Work item:
Which lines in the records below mention the word "agent"? Copy each one out.

The data:
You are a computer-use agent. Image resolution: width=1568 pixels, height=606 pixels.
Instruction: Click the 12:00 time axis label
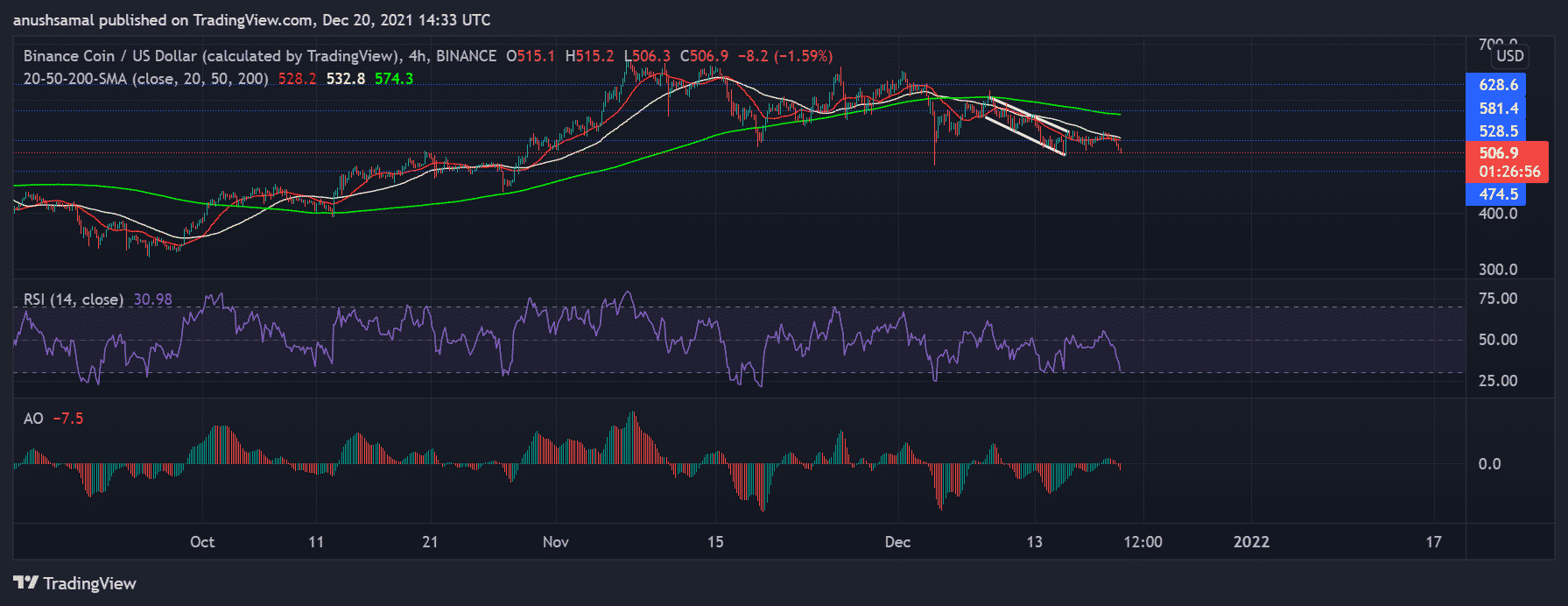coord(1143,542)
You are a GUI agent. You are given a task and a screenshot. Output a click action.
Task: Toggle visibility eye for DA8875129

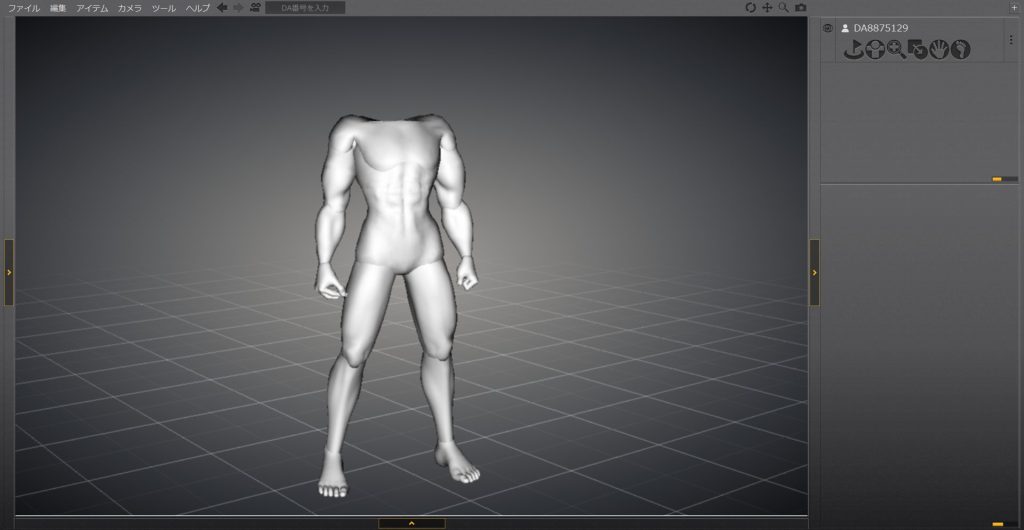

--

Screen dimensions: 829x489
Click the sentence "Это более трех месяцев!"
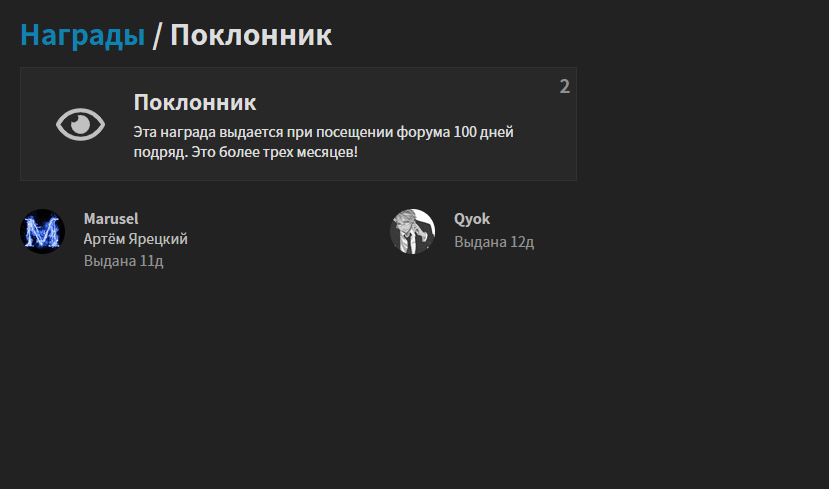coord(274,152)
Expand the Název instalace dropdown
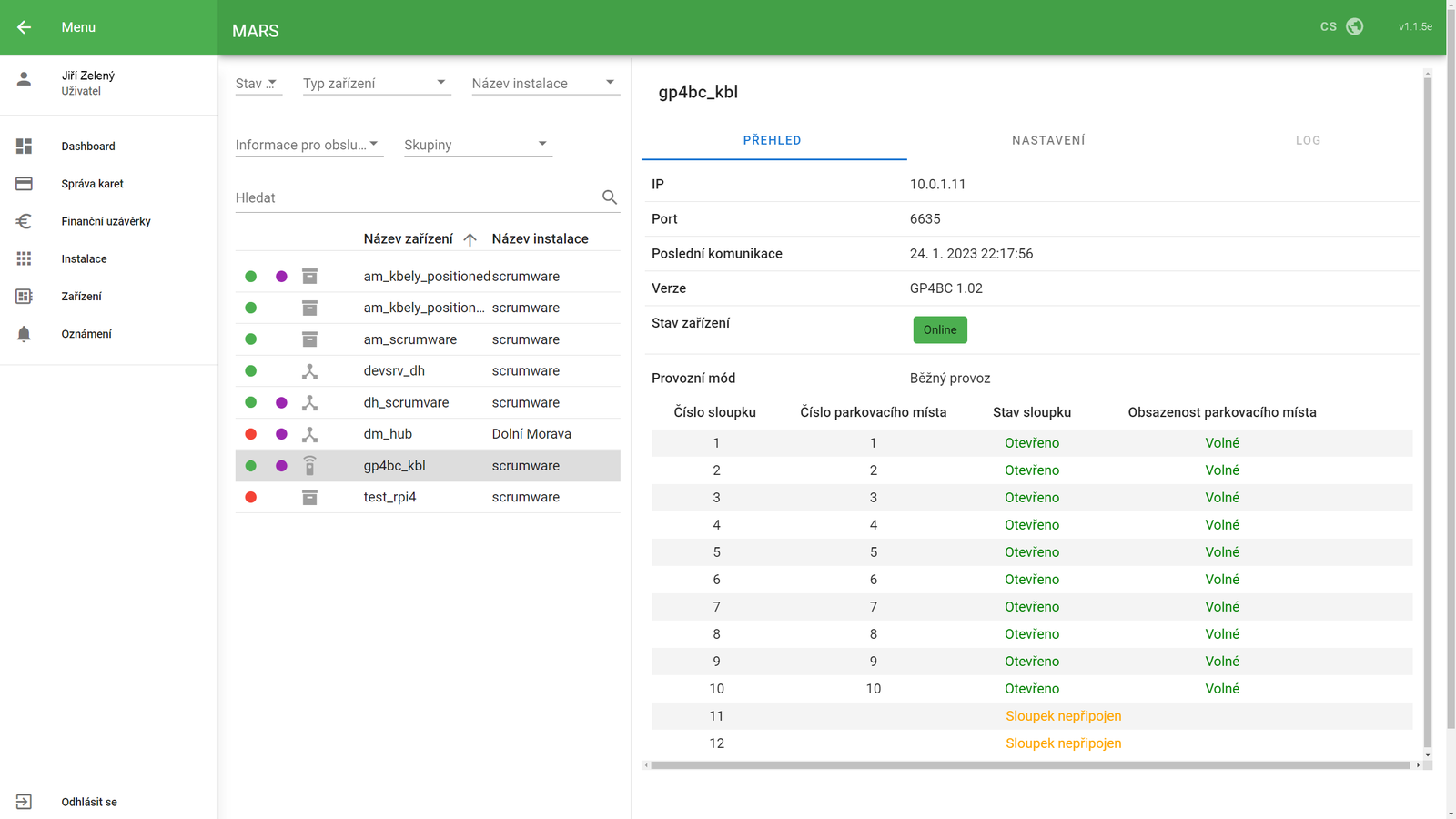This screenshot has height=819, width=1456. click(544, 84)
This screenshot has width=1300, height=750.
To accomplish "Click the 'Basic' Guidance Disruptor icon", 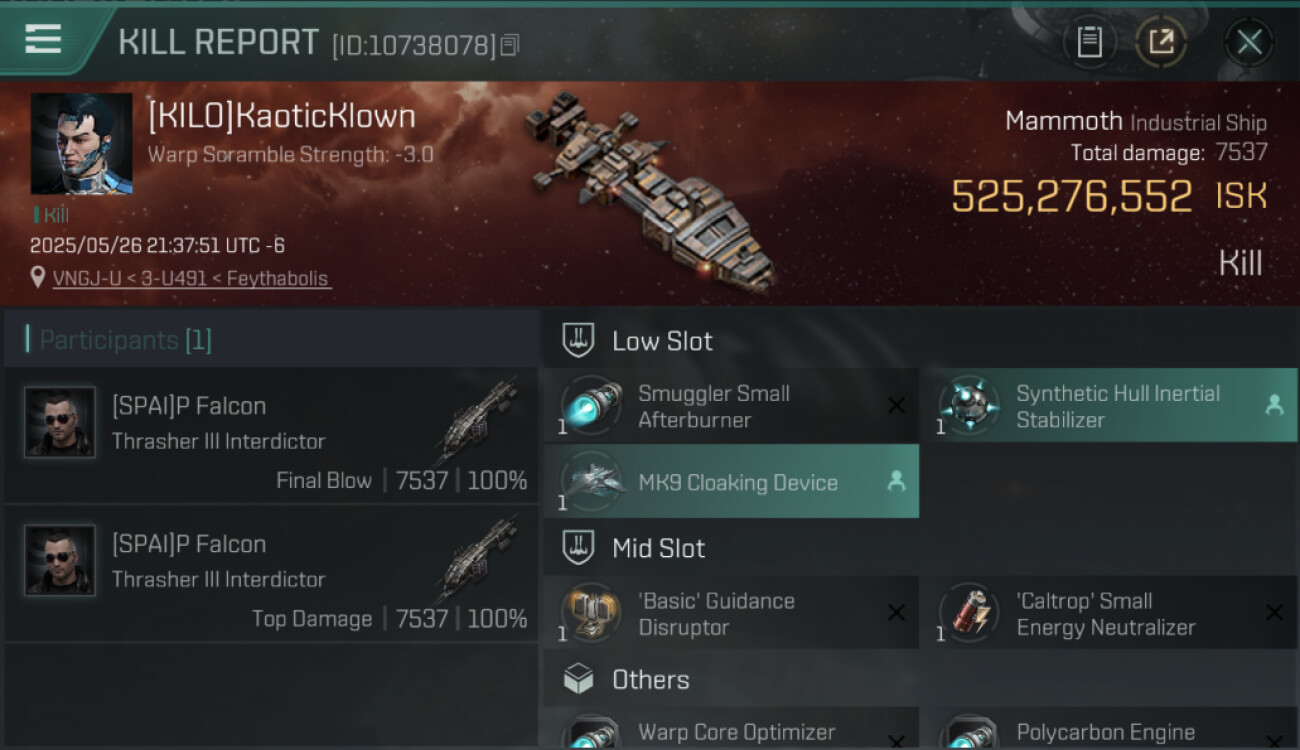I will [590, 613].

Task result:
You are a computer-use agent. Image resolution: width=1568 pixels, height=606 pixels.
You are a GUI agent. You are given a task and a screenshot. Output a click action.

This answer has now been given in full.